Et si cette “bande de malfaisants, oisifs et entraînés aux sports de combats” n’a pu être coincée autrement que par “des faisceaux d’indices convergents”, c’est en raison de “témoins réduits au silence par la peur ou la solidarité, une omerta.” La ligne de défense consistant à avoir reconnu l’autre agression grave d’un passant en mai 2011 ? “Une diversion.”

Quant à la responsabilité de Madouré, elle résiderait dans “le fait d’appartenir à la bande. Ils sont tous coupables : ceux qui ont repéré, provoqué, frappé, achevé. Même un seul coup de poing le rend coupable.”  alors que son prédécesseur avait requis l’acquittement, la magistrate réclame une condamnation à 15 ans de réclusion.

“AFFLIGEANTE PROCÉDURE”

Mais les avocats de la défense n’auront de cesse de pilonner ensuite les nombreuses faiblesses du dossier. “L’amateurisme a présidé cette procédure jusqu’à ce jour” lance Me Yannick Mardenalom, demandant aux jurés “de ne pas juger dans l’émotion, mais avec l’intelligence.” Autopsies contradictoires, pistes pas assez creusées, il reproche à l’enquête d’avoir trouvé dans la BLR et les nombreuses agressions qu’ont pouvait lui imputer une solution de facilité. “Ne donnez pas la tête d’un Créole pour faire plaisir à cette famille”, a-t-il plusieurs fois lancé aux jurés. “Madouré, c’est un gars “doucement”, qui n’a jamais mis personne à terre. Où sont les preuves ? Où sont les charges ?”

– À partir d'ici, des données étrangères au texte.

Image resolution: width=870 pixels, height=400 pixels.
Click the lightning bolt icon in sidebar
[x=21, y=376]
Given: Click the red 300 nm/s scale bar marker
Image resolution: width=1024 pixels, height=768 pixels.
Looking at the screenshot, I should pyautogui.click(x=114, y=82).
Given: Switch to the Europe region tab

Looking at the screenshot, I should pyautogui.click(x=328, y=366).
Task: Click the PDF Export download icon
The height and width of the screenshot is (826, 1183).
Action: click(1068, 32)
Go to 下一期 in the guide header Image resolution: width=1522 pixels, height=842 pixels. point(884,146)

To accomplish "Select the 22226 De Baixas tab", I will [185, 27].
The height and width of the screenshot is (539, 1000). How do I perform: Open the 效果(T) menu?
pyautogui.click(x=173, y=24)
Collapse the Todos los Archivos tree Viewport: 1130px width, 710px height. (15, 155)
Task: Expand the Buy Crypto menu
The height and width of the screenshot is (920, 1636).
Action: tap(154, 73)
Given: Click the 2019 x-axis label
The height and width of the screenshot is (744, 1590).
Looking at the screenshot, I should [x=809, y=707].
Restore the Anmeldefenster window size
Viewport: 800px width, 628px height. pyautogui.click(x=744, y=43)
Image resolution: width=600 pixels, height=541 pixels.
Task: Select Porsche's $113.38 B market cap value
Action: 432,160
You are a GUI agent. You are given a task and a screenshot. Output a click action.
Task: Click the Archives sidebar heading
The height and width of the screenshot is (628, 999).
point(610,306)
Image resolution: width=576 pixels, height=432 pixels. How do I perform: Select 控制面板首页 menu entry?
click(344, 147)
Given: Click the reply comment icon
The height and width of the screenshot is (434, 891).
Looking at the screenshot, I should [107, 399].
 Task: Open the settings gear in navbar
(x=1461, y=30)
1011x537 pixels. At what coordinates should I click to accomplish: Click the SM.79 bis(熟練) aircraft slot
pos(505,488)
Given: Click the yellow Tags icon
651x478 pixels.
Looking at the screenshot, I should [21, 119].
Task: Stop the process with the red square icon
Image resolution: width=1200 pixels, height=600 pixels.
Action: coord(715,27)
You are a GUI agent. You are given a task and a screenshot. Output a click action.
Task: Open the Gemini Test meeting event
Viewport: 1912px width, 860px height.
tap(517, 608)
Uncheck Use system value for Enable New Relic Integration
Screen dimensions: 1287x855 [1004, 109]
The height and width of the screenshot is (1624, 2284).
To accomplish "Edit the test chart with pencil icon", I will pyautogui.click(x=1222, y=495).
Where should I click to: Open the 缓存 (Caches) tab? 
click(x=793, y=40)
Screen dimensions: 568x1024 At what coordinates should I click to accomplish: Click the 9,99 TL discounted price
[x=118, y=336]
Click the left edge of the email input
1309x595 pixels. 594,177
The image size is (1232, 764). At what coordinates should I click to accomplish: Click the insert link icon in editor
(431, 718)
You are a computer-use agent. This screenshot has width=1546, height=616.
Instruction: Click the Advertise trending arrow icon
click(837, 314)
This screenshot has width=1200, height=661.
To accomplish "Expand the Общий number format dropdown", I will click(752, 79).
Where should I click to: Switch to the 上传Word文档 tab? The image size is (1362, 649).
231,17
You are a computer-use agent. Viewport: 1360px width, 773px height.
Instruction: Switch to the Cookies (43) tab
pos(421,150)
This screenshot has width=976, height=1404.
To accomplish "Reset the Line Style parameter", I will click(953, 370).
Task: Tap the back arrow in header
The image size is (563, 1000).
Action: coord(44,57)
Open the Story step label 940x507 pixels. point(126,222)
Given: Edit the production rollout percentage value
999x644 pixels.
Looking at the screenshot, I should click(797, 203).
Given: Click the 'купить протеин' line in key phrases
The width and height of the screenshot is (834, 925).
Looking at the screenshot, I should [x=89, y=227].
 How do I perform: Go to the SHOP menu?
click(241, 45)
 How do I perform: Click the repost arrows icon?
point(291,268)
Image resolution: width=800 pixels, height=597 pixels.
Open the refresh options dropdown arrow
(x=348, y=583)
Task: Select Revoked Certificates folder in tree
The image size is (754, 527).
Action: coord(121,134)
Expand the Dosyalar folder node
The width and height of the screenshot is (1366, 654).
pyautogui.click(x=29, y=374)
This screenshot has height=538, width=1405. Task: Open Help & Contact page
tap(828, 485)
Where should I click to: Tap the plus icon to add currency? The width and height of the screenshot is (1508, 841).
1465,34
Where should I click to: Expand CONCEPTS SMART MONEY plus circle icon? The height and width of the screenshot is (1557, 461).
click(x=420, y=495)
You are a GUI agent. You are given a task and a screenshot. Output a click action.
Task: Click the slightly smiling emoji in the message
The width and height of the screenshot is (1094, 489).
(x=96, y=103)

Me Djalil Gangate viendra porter le coup de grâce au dossier en reprenant tous les éléments y faisant défaut. “Pas d’ADN sur le corps, pas de trace sur la scène présumée, pas d’explication sur le déplacement du corps, pas de témoin direct, pas d’arme. Que des mauvaises interprétations d’écoutes et des témoignages détournés. On a de la compassion pour cette famille, mais vous ne pouvez pas compenser cette affligeante procédure en condamnant un innocent.” Les jurés n’auront pas tardé à le suivre, délibérant à peine une heure. La mort de Carl Davies, elle, demeure impunie.

Sébastien Gignoux

 

 

 

“Un dossier qui repose sur du sable”

Interrogé à l’issue du verdict acquittant son client, Me Yannick Mardenalom a salué la décision des jurés : “C’est un verdict qui nous paraît logique. On a un dossier qui repose sur du sable.” Avant de déplorer le champ de ruines laissés par ces huit ans de procédure. “Ce qui est navrant, c’est que c’est un naufrage judiciaire depuis 2011 jusqu’à 2019. On a la famille de Madouré dans le désarroi depuis huit ans, et on en a une deuxième qui vient de replonger dans le désarroi une ixième fois. Il y a des gens qui ont mal fait leur travail et on a demandé à d’autres de tourner la tête et condamner un innocent, mais ça ne prend pas.” Et d’appeler de nouvelles investigations. “Il faut que cette enquête soit faite, qu’une instruction digne de nom soit faite avec des magistrats qui soit peut-être un peu plus intéressés et consciencieux et des enquêteurs qui soient guidés, ce qui n’a pas été le cas la première fois.” Et de suggérer que la famille Davies de déposer une nouvelle plainte.

“Nous avions dit qu’ils était innocent, la cour l’a reconnu”, a ajouté le bâtonnier Djalil Gangate, regrettant également l’absence de vérité. “Il y a eu deux familles dans le désarroi pendant toutes ces années pour rien, pour arriver à ce résultat qui, juridiquement, est satisfaisant, mais ne peut être considéré comme suffisant en terme de justice.”